Medical missionaries making people happy
From Monday, January 22 to Thursday, January 25, twenty-seven volunteers from the United States under the Jamaica Partners programme were in the island on a medical mission in parts of rural St Andrew, St Mary, and Portland.
This is the 30th year that the volunteers have been coming to Jamaica offering medical, dental and optical treatment to people who cannot or can hardly afford such.Over the four days, 403 children and 842 adults were attended to, while 3, 901 prescriptions and 992 pairs of glasses were given out.
On Friday, January 26, The Gleaner caught up with the group at Tapioca Village Retreat in Devon Pen, St Mary, where they stayed.
Gayle Evans, a paediatric nurse practitioner and the mission's medical director, has been coming on the mission for 23 years. She said Jamaica is like her second home and that she would continue to return until she cannot walk the rugged paths. It's definitely a calling ... I do believe the spirit of Christ is here with me when I am down here," she said.
PARTNERSHIP KEY
Nurse Evans' husband, Dr Larry Evans, a dental surgeon and a long-standing medical missionary, is one of the coordinators of the mission. He said the important thing about the mission is partnership.
"The big thing to emphasise is partners. We, as doctors, nurses, nurse practitioners and oral surgeons ... if we don't have the cooperation ... it will not work. Nothing works unless we are partners," Dr Evans said.
As to why he has been coming for 26 years, he said: "How can you not keep coming back? You see the smiles of the Jamaican people, you see the relief from the pain, you see the happiness of the children, you just want to help."
'It feels good to give back'
The Jamaica Partners medical mission started as a church project in 1989, organised by Reverend Forrest Haggard and Reverend Richmond Nelson who met at an international Disciples in Christ ministry in Jamaica.
They saw the plight of the residents of some rural communities and decided to help alleviate their suffering. The first mission consisted of about eight volunteers.

-------

* **Directions**
A - According to the article on the Jamaica Partners medical mission, how many pairs of glasses were given out over the four days?
B - Write the next part of the article on the Jamaica Partners medical mission, picking up after its final sentence.

-------

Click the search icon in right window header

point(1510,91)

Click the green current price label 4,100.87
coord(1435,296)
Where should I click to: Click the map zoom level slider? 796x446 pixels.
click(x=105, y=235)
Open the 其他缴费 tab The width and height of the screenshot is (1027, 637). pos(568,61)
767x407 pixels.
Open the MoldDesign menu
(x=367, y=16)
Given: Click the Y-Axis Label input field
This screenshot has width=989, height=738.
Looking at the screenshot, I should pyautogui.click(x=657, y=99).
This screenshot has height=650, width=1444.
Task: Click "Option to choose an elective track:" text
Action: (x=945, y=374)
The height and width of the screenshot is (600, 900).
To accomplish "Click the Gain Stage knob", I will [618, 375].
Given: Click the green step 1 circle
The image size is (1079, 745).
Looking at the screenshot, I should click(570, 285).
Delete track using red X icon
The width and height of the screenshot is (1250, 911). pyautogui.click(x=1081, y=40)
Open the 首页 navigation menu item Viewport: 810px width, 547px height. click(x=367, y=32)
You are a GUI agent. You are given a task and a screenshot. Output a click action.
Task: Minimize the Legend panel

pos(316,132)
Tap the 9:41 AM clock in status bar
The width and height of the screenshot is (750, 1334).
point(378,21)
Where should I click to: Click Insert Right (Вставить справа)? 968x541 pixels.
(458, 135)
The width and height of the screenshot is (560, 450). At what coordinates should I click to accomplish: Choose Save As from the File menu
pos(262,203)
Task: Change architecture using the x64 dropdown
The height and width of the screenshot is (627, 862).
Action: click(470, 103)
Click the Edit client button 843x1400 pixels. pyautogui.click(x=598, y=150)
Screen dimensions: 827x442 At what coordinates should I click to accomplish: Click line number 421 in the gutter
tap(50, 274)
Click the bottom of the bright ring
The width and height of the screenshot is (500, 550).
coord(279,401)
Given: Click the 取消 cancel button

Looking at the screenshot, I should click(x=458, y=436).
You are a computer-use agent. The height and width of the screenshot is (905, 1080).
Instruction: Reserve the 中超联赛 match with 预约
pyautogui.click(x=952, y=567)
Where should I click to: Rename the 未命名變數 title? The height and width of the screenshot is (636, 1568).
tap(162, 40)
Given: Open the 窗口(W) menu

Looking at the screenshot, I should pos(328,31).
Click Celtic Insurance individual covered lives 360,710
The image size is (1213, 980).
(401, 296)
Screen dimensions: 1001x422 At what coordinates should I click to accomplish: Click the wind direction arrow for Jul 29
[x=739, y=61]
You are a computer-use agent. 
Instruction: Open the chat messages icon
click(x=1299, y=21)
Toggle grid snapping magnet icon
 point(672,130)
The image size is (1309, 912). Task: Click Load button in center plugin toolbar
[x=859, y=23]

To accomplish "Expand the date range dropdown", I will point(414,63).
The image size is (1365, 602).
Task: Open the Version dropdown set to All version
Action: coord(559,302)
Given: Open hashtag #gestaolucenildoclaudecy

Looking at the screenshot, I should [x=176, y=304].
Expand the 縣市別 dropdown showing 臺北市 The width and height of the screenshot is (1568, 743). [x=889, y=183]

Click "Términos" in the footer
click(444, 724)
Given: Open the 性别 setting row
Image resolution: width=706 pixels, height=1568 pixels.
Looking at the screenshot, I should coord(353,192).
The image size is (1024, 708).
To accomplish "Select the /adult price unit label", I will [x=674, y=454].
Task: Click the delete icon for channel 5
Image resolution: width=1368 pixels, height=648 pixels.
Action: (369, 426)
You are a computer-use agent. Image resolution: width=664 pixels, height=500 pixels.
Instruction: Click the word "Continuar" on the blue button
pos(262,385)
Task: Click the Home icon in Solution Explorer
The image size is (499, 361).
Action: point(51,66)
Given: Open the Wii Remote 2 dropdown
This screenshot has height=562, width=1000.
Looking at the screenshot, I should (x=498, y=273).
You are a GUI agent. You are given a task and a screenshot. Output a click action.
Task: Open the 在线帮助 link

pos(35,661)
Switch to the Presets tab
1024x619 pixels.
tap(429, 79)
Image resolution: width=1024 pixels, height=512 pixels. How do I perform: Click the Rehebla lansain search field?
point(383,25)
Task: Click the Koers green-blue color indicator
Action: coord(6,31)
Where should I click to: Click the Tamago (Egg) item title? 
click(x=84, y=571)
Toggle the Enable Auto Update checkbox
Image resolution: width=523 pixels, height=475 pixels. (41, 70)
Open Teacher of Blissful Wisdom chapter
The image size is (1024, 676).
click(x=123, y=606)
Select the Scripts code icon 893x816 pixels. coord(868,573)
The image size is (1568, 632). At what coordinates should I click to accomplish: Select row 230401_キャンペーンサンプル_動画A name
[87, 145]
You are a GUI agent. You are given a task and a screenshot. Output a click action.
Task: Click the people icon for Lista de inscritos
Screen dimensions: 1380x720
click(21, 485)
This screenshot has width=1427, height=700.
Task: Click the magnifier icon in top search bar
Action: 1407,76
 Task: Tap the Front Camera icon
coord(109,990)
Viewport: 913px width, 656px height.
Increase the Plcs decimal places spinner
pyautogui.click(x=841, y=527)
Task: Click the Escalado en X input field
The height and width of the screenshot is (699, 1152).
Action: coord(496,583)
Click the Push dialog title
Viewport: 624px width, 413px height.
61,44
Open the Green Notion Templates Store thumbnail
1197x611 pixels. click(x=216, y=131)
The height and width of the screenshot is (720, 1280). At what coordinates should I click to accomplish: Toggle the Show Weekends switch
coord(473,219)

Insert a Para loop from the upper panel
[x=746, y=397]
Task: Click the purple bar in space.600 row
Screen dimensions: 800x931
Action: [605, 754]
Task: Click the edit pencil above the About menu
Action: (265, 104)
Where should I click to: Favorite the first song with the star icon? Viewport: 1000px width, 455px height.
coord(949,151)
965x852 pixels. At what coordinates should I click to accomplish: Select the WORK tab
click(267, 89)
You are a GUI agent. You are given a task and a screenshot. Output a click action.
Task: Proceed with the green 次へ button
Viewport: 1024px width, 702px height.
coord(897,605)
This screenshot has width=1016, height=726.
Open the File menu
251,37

-------

* **Answers for this exercise**
A - 992 pairs of glasses.

B -
The programme is still run through Disciples of Christ/Community Christian Churches in Kansas City, Missouri in collaboration with the United Church in Jamaica. However, volunteers from other Christian denominations participate.
Gayle Evans, a paediatric nurse practitioner and the mission's medical director, said the money that is used to purchase medicines and supplies is from a particular benefactor, but her husband, dental surgeon Dr Larry Evans said there are also donations from private individuals, the Central Christian Church Foundation, a Rotary Club, and the Community Christian Church.
Yet, the volunteers pay for their own passage and accommodation. This time around they came from Kansas City, Indiana, Florida, Georgia, California and Arizona.
Veveene Richards, a Jamaican volunteer who lives in Florida, said her involvement is a way of giving back because "it feels good to give back".
"I like to volunteer, I like to help people," the home-care nurse who saved from her salary to make the mission told The Gleaner.
Another volunteer, 81-year-old Phillip Kubler, a retired mathematician who worked on the Apollo Space programme that sent two men to the moon in 1969, has been coming for three years, but is not sure he will be back next year. It is very fulfilling to volunteer, he said, but it is hard work.